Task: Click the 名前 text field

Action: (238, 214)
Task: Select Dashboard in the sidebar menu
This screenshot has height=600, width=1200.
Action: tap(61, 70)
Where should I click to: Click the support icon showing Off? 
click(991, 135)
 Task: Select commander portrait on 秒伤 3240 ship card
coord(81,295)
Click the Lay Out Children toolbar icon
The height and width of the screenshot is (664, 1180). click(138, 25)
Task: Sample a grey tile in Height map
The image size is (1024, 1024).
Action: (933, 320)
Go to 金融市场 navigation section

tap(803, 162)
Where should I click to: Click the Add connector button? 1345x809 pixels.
|---|
* [What the task requires]: Set down the whole of the material again, exactly.

* [Solution]:
Task: Click the 名前 text field

Action: (238, 214)
Task: Select Dashboard in the sidebar menu
This screenshot has height=600, width=1200.
Action: tap(61, 70)
Where should I click to: Click the support icon showing Off? 
click(991, 135)
 Task: Select commander portrait on 秒伤 3240 ship card
coord(81,295)
Click the Lay Out Children toolbar icon
The height and width of the screenshot is (664, 1180). click(138, 25)
Task: Sample a grey tile in Height map
The image size is (1024, 1024).
Action: (933, 320)
Go to 金融市场 navigation section

tap(803, 162)
Where should I click to: Click the Add connector button? 1345x809 pixels.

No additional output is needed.